Strengthening Constitutional Self-Government

No Left Turns

Ban the Dunk

No, I’m not such a Neanderthal as to propose a return to the Lew Alcidor Rule (1967 to 1976), in which dunking was banned in college basketball. Alcindor’s remarkable performance during his sophomore year at UCLA suggested to the old white men in authority that this athletic giant and his successors would make a mockery of Mr. Naismith’s game. Those reactionary days are well behind us. To play now without the dunk is unthinkable. 5-4 guards as well as 7-1 centers heed Bill Walton’s command to “throw it down.”

Dunking has become an integral part of the men’s game, an art form, a crowd pleaser, and a team energizer. When coaches insist that their players take high percentage shots, one has to admit there is none better than the dunk. (That is, assuming one isn’t vertically challenged.) Coaches rightly chastise a player for going up with a weak shot in the lane against defensive pressure when a firm dunk would either seal the deal or draw a foul. The dunk, of course, too frequently becomes a spectacle in itself, detached from the game, a highlight in search of the next ESPN Sports Center, as Bob Knight reminds us. But there is no going back to the days when referees hung around the men’s pre-game lay-up drills to enforce the no-dunk rule.

But note that I said, men. Yesterday Candace Parker, the Tennessee Lady Vol’s brilliant all-court player (30 points, 12 rebounds, six blocks, four assists and one steal), dunked in a game at the University of Connecticut. Hers was not a showpiece formality at the concessionary end of a blowout. UConn and Tennessee are national powers and bitter rivals. The dunk came early in the second half with the game very much in play.
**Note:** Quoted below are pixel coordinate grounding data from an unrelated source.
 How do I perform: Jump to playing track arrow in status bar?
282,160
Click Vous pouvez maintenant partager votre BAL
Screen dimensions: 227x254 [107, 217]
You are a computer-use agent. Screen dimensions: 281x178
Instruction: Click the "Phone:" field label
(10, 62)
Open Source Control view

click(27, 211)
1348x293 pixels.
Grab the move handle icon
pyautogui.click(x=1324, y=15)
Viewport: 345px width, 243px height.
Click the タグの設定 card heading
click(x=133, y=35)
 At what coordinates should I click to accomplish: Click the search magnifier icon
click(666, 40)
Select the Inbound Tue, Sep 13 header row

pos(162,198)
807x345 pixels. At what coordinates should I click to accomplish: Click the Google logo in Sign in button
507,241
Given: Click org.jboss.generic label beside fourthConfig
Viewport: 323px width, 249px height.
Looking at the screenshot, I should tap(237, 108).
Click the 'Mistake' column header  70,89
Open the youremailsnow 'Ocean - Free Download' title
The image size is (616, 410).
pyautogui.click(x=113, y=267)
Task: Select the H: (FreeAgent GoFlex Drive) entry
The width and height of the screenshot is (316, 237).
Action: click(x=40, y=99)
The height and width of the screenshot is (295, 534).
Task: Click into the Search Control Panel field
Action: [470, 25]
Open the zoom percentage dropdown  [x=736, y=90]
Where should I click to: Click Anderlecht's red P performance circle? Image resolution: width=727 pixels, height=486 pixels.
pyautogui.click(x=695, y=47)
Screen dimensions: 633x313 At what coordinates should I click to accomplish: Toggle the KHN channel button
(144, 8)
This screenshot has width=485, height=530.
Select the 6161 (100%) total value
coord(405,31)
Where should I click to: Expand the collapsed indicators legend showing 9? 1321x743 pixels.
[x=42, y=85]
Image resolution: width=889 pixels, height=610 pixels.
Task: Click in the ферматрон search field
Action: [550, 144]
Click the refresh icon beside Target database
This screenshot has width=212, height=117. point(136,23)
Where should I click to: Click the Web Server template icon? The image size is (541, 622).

Tennessee was up 18 at the time but the UConn players seemed to take offense and rallied to within three points before losing 70-64.

It was the sixth time that the 6-4 Parker has dunked during her career. Five or six other women have done it in games over the years, college and pro, but the event is still enough of a novelty that Parker’s dunk drew sports headlines, even above the result of the game. And therein lays the problem. I don’t follow the women’s basketball at all but I do believe that few women in my lifetime will be ever be able to dunk as men do, to make the dunk an integral part of the game rather than a novelty. Thus the risk – that those high school girls and college women who aspire to push the ball over the rim will spend increasing time in practice attempting to do so. They will look for opportunities in games to make the highlight reel. The occasional dunk – however pedestrian – may become the standard of excellence, instead of a well-executed screen and roll, a solid defense play, or a clever bounce pass.

In short, the women’s game will tend increasingly toward the bad features of men’s basketball, with the lack of team play, poor intermediate-range shooting and the substitution of style over substance. Modern women’s basketball always sold itself proudly as being a below-the-rim game, a team sport with solid fundamentals, not a pale imitation of the men’s jump-out-of-the gym version. The dunk-as-spectacle (with the associated rim-hanging, chest bumping and general bad sportsmanship) has become an unfortunate part of the men’s game, even for those of us who love it. From afar, one sees the women’s game moving in that direction. Dunking may be a minor part of the problem. But if I’m correct -- and I defer to those more knowledgeable -- there is still something we can do about it.

So my suggestion to the powers-that-be in the NCAA: ban the dunk in women’s basketball. Call it the Candace Parker rule.

Discussions - 4 Comments

Patrick,
Although I’ve admired the wisdom of your posts so far, this one smacks of tyranny. When the men banned the dunk for a while, it was so obviously an artificial and stupid constraint. Women ain’t goin’ to dunk much, but give them and the athlete and the crowd the pleasure of seeing that rare and wonderful accomplishment.

I’m with the good doctor of letters. It won’t happen often and it will be the spectacular event that it once was in the men’s game rather than a commonplace.

Raise the hoop to 11 feet. It’ll make the issue moot with women’s basketball, and it’ll make it all that much more exciting in men’s.

I don’t know how much that would affect the outside shooters ... is their sense of the basket firmly tied to the 10 foot level? Or could they adjust easily enough? I just don’t know.

I too agree that the always-civil good doctor of letters has it right.

Here in central Ohio, by the way, we can be sure that if Jessica Davenport should dunk in a game Jim Foster will bench her. He won’t even allow names on the jerseys.